#### TEXT PROVIDED:

^^^^^^^^^^^^^^^^

Sorry, rant over, back to topic, but it does seriously fcuk me off...... :icon_evil


----------



## The_Revolution (Jun 6, 2009)

extrogg said:


> The local authourity are just as much at fault for allowing the building to become derelict and vulnerable to mindless acts of vandalism.



It's not their building.


----------



## Foxylady (Jun 6, 2009)

That's a bloody crying shame and makes me very angry. 

A quote from the article talking about another building previously torched...
"Firefighters attempting to tackle the fire were pelted with stones by youths at the scene."

Now I'm not in any way an aggressive person, but for just one second I had visions of spraying a machine gun on them after reading that...at the very least they should have had the hoses turned on them! It can't even be excused as having a bit of fun...nasty little fuckers! :icon_evil

Sorry about the language, btw, but that's how angry I am.


----------



## extrogg (Jun 6, 2009)

The_Revolution said:


> It's not their building.



My mistake..however who ever owns it should take responsibility.


----------



## james.s (Jun 6, 2009)

> Firefighters attempting to tackle the fire were pelted with stones by youths at the scene.





> starting the blaze “for a laugh”.



The Firemen should have turned their hoses on them, or even better turned their hoses off and let the little scumbags perish in the fire they started. 
This stuff makes me really angry. All these little miscreants will get for it will be a racially equal, health and safety checked, sexually unbiased non-contact slap on the wrist.
For god's sake!


----------



## magoo² (Jun 7, 2009)

Such a shame as it was realy nice inside there Just down the street from me that.


----------



## Black Shuck (Jun 7, 2009)

Senseless, mindless, ignorant wanton Destruction.


----------



## smileysal (Jun 7, 2009)

^^^^^^^^^^^^^^^^

#### PROVIDED MATERIAL:

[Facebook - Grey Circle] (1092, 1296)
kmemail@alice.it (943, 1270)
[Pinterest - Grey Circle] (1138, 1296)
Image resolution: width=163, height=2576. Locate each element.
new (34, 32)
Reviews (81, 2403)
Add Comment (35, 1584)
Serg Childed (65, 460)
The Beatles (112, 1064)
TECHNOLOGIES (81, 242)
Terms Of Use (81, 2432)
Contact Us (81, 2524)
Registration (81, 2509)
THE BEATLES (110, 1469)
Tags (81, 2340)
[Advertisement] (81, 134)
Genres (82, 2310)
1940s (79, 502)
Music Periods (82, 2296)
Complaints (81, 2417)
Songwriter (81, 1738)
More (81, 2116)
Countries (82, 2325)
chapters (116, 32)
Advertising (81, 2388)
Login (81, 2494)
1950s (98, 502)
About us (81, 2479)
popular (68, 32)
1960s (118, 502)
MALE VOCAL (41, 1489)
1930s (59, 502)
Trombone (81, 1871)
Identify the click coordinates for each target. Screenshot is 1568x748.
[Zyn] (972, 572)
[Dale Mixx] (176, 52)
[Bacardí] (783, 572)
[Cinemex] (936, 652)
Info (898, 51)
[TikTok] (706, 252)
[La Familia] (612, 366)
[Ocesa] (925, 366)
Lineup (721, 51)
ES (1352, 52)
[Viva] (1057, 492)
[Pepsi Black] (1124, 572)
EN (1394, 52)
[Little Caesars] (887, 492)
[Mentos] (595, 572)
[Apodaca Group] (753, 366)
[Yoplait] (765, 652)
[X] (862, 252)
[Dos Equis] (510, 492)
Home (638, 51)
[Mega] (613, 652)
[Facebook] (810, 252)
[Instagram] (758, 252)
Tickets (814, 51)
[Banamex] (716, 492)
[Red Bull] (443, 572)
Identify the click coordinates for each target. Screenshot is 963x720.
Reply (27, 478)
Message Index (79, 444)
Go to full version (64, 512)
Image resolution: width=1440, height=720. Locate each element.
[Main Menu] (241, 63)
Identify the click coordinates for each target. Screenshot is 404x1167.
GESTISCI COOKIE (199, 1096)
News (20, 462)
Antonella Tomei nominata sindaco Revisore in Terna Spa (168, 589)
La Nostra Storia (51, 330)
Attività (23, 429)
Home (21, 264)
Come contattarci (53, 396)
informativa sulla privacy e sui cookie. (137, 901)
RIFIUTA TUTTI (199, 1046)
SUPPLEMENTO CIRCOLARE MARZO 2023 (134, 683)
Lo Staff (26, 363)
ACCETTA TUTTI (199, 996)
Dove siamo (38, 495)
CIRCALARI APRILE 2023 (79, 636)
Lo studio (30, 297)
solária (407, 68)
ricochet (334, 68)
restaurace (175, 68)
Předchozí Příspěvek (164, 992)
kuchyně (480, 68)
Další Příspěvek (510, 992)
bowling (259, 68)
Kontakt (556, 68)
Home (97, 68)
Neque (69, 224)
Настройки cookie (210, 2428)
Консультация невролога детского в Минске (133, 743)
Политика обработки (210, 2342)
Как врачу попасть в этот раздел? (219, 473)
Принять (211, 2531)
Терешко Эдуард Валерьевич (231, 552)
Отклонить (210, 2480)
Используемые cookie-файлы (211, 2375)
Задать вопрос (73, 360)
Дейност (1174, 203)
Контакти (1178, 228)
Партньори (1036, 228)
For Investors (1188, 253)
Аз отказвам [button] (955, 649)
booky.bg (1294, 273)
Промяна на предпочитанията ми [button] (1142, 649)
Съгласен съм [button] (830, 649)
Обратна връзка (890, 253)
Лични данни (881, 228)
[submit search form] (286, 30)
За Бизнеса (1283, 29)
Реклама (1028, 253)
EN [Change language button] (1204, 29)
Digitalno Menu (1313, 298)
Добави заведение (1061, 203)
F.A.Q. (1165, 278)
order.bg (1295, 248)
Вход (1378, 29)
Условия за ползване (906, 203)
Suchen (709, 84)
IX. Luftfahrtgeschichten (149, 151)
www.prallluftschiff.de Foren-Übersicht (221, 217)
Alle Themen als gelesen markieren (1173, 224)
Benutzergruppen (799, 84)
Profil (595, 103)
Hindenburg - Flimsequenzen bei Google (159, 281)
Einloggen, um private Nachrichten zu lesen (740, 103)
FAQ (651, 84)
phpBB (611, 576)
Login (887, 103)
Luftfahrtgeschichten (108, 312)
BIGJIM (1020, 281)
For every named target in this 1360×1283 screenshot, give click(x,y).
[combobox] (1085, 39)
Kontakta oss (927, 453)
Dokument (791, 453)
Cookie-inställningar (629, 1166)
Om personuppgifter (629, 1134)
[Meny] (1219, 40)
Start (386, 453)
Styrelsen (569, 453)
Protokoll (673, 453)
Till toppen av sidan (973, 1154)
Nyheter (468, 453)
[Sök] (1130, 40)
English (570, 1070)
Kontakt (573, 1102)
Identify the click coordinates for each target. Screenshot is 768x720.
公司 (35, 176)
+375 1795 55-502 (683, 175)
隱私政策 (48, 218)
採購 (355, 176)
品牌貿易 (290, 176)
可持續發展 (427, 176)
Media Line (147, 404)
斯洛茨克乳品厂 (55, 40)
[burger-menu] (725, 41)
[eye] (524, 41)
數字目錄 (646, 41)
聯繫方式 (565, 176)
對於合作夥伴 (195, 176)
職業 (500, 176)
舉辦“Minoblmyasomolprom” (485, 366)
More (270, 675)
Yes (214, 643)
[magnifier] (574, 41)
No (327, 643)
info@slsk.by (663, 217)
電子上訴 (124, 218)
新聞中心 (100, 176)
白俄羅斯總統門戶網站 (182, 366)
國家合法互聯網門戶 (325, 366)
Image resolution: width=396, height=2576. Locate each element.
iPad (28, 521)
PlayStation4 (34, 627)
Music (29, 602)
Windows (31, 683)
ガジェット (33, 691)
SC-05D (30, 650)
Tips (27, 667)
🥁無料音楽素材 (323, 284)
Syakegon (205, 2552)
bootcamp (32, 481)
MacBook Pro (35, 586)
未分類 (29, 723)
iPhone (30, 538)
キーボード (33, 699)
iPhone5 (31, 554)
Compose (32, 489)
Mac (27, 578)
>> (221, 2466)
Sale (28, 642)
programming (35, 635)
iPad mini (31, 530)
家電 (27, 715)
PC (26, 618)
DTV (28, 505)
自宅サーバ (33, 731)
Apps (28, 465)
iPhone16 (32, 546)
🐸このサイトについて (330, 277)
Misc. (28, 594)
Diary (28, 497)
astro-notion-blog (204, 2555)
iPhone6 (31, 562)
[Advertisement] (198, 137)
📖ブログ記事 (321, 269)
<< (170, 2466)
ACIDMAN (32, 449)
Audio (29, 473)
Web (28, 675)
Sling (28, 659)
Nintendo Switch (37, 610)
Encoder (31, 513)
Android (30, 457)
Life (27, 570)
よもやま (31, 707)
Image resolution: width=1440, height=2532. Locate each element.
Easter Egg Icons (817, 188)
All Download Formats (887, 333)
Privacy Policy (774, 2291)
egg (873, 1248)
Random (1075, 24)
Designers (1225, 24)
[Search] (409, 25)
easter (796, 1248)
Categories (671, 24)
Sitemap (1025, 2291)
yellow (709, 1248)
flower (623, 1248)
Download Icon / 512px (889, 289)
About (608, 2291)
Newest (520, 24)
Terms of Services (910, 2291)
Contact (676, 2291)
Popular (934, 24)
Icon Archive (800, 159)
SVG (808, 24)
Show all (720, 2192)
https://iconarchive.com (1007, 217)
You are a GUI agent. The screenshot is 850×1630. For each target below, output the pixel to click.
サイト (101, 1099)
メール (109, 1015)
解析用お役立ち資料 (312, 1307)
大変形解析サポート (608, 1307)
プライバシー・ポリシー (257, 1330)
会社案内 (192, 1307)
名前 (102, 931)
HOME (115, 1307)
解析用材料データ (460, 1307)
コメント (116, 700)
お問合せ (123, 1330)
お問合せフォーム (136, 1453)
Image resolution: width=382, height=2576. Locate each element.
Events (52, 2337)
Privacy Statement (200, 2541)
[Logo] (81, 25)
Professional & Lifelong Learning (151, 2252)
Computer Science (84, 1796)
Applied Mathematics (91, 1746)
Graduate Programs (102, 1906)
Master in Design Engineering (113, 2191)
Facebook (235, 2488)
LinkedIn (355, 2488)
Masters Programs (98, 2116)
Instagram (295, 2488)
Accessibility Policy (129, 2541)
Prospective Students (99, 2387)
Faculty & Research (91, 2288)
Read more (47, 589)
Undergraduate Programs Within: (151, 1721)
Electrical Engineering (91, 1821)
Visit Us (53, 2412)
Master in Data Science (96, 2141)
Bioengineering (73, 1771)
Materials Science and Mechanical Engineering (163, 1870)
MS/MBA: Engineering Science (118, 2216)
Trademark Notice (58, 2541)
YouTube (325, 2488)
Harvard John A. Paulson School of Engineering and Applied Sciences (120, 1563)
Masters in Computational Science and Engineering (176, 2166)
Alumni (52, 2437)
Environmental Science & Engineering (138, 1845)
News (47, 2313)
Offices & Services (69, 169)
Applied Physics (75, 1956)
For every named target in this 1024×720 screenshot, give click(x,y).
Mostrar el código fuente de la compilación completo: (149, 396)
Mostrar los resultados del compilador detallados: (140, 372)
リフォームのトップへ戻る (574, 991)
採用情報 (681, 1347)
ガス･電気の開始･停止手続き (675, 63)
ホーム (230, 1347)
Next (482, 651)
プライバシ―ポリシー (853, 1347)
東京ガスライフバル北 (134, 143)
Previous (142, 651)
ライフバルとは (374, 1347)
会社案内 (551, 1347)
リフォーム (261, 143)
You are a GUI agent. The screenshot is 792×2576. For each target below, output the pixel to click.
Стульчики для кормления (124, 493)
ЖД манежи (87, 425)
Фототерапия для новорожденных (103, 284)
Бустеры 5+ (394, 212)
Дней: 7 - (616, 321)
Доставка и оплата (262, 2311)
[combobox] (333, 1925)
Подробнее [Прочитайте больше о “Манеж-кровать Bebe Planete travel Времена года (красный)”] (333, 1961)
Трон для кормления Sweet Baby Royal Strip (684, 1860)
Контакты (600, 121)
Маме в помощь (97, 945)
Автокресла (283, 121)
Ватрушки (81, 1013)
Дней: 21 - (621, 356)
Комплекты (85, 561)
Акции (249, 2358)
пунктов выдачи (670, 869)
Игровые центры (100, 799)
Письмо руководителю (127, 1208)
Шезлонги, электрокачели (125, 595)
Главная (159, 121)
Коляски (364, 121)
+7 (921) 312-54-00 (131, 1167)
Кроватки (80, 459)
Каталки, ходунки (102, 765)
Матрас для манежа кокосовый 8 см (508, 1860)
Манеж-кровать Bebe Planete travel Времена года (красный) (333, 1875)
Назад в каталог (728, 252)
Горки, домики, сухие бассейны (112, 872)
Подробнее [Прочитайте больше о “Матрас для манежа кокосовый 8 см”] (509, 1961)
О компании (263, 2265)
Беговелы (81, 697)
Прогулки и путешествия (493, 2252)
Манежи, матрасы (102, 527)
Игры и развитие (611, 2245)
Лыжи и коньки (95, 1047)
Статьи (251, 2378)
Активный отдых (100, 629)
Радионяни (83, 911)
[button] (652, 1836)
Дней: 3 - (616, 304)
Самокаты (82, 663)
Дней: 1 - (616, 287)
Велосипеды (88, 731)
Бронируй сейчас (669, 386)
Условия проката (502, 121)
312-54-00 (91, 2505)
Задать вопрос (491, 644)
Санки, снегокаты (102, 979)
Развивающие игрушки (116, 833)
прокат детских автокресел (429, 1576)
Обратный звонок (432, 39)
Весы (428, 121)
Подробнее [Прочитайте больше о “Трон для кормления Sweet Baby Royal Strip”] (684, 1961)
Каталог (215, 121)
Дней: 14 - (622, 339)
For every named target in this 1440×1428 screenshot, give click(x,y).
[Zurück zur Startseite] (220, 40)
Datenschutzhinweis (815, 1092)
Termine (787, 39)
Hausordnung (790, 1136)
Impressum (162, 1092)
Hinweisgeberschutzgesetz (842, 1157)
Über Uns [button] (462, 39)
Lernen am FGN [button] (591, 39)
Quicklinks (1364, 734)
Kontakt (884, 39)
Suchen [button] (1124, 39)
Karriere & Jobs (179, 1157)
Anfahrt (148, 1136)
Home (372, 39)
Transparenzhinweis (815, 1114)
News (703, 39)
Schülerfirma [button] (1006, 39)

^^^^^^^^^^^^^^^^

#### REQUIRED TASK:
Copy the forum thread from "Such a shame" up to and including "ignorant wanton Destruction.", swapping "street" for "road".

#### TASK ANSWER:
Such a shame as it was realy nice inside there Just down the road from me that.


----------



## Black Shuck (Jun 7, 2009)

Senseless, mindless, ignorant wanton Destruction.